## What is required:
Give back the records in their entirety, exactly.

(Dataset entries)
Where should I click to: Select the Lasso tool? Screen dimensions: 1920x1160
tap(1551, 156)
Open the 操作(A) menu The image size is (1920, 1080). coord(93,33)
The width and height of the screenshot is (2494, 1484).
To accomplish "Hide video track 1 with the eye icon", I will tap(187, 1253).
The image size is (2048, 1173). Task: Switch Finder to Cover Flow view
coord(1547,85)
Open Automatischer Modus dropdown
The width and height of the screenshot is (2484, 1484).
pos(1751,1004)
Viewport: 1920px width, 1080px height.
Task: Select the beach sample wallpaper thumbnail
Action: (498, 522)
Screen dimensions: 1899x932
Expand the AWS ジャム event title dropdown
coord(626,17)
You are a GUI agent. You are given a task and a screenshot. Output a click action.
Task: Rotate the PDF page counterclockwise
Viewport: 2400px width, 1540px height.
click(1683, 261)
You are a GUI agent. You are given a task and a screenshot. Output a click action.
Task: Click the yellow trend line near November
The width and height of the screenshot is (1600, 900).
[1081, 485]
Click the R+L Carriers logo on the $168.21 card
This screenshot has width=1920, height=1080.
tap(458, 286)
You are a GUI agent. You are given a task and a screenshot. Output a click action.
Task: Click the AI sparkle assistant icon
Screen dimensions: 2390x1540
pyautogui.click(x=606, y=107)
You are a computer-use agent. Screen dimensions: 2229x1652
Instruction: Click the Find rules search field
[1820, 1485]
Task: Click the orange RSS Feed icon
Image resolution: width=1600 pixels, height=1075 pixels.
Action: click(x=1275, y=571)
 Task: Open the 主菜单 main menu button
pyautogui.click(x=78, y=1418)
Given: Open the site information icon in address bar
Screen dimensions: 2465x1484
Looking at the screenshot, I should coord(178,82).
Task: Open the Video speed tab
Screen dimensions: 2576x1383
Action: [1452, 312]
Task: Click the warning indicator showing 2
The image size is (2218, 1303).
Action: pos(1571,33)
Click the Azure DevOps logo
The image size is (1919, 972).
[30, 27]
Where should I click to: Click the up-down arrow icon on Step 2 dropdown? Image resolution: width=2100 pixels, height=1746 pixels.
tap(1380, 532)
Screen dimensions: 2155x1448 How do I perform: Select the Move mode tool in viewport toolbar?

## Final answer:
Where should I click to: Select the Lasso tool? Screen dimensions: 1920x1160
tap(1551, 156)
Open the 操作(A) menu The image size is (1920, 1080). coord(93,33)
The width and height of the screenshot is (2494, 1484).
To accomplish "Hide video track 1 with the eye icon", I will tap(187, 1253).
The image size is (2048, 1173). Task: Switch Finder to Cover Flow view
coord(1547,85)
Open Automatischer Modus dropdown
The width and height of the screenshot is (2484, 1484).
pos(1751,1004)
Viewport: 1920px width, 1080px height.
Task: Select the beach sample wallpaper thumbnail
Action: (498, 522)
Screen dimensions: 1899x932
Expand the AWS ジャム event title dropdown
coord(626,17)
You are a GUI agent. You are given a task and a screenshot. Output a click action.
Task: Rotate the PDF page counterclockwise
Viewport: 2400px width, 1540px height.
click(1683, 261)
You are a GUI agent. You are given a task and a screenshot. Output a click action.
Task: Click the yellow trend line near November
The width and height of the screenshot is (1600, 900).
[1081, 485]
Click the R+L Carriers logo on the $168.21 card
This screenshot has width=1920, height=1080.
tap(458, 286)
You are a GUI agent. You are given a task and a screenshot. Output a click action.
Task: Click the AI sparkle assistant icon
Screen dimensions: 2390x1540
pyautogui.click(x=606, y=107)
You are a computer-use agent. Screen dimensions: 2229x1652
Instruction: Click the Find rules search field
[1820, 1485]
Task: Click the orange RSS Feed icon
Image resolution: width=1600 pixels, height=1075 pixels.
Action: click(x=1275, y=571)
 Task: Open the 主菜单 main menu button
pyautogui.click(x=78, y=1418)
Given: Open the site information icon in address bar
Screen dimensions: 2465x1484
Looking at the screenshot, I should coord(178,82).
Task: Open the Video speed tab
Screen dimensions: 2576x1383
Action: [1452, 312]
Task: Click the warning indicator showing 2
The image size is (2218, 1303).
Action: pos(1571,33)
Click the Azure DevOps logo
The image size is (1919, 972).
[30, 27]
Where should I click to: Click the up-down arrow icon on Step 2 dropdown? Image resolution: width=2100 pixels, height=1746 pixels.
tap(1380, 532)
Screen dimensions: 2155x1448 How do I perform: Select the Move mode tool in viewport toolbar?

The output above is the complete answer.